O gün aklıma geldikçe çıldıracak gibi oluyordum. Boğazım düğümleniyor, nefes alamıyordum.

-------------------------------Flashback----------------------------------------------------------------------------

Taehyung Hyung'a Ok Mi ile görüşmek yerine birinin yerine görüşmesini istedikten sonra beni dinlemeyip Ok Mi'nin yanına gitmesi üzerine konağıma doğru yol almaya başladım. Attığım her adımda artan huzursuzluğum beni rahatsız etse de içimdeki sesi dinlememeye çalışıyordum.

Danbi bana kalırsa Ok Mi ile Taehyung hyung'un yalnız başına bu saatte görüşmesini istemezdi ve bunun dışında ben Ok Mi denen cadı kılıklıya hiç güvenmiyordum.

''Bir süpürgesi eksik.''

Yüzümü buruştururken istemsizce dudaklarımdan dökülen sözler karşısında kaşlarımı havalandırdım. Bir çok kez telaşlı bir şekilde oradan oraya koşuşturduğunu fark ettiğim Ok Mi'ye kesinlikle güvenmiyordum. Pekala benim yanımdayken de konuşabilirlerdi öyle değil mi? Gidip konuşmalarına dahil olacaktım.

Birkaç geri adım attıktan sonra hızlı bir dönüş yaparak rotamı değiştirdim. Taehyung Hyung'u yalnız bırakamazdım. 

Kendimden emin adımlarım Ok Mi'nin konağına varınca duraksamıştı. İkisi arasındaki probleme karışmasa mıyım diye düşünmeye başladım. Kapıyı tıklatıp tıklatmamak arasında gidip geliyordum. 

''En azından konuşmanın seyrine bakmalıyım'' diye mırıldanarak cama doğru yürüdüm. Yerde boylu boyunca yatmakta olan veliaht prensi görmemle birlikte ufak çaplı bir şaşkınlığın ardından birkaç saniye duraksamama rağmen hızla kapıya attığım tekme sonucunda kapının kilidi sökülmüş ve kapı sonuna kadar açılmıştı.

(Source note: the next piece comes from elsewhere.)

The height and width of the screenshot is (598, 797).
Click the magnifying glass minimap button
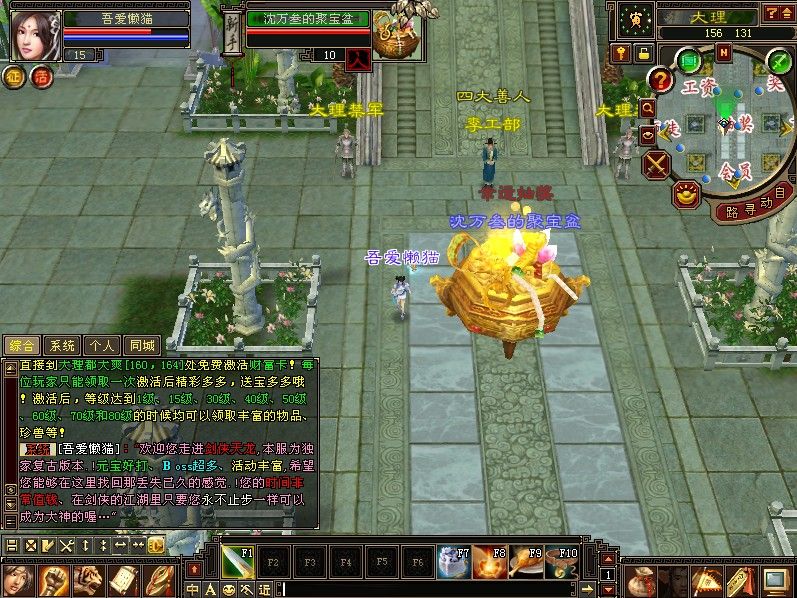648,107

Yerde yatan Taehyung Hyung'un yanı başına çökerek nabzını kontrol ederken bir yandan da avazımın yülseldiği kadar bağırdım.

''Ne yaptın ona çabuk söyle.''

Ok Mi sadece gülümsemekle yetindiğinde yere düşmüş fincana bakarak olduğum yerden kalkıp hızla birbirinden farklı şişeler bulunan dolaba yöneldim. Birbirinden farklı zehir içeren dolabın kapağını büyük bir sarsıntıya sebep olup yere düşecek şekilde kapatmamla birlikte Ok Mi'nin boğazına dayanmam saniyelerimi almıştı.

''Ne içirdin ona söyle.''

Neredeyse boğulduğunu fark etmemle birlikte ellerimi gevşettiğimde yaş akan gözlerini umursamadan onu sertçe iterek yere düşmesini sağladım.

''Söyle dedim, seni burada öldürmemi istemiyorsan söyle.''

''P-panzehir, masanın üstünde yeşil olan sıvı.''

Zorlukla konuştuğunda onu es geçerek masaya uzanıp yeşil sıvı şişesini elime aldım.

''Yalan söylüyorsan seni geberteceğimi biliyorsun değil mi?'' diye sorduğumda başını salladı. Onu ne olursa olsun gebertecektim.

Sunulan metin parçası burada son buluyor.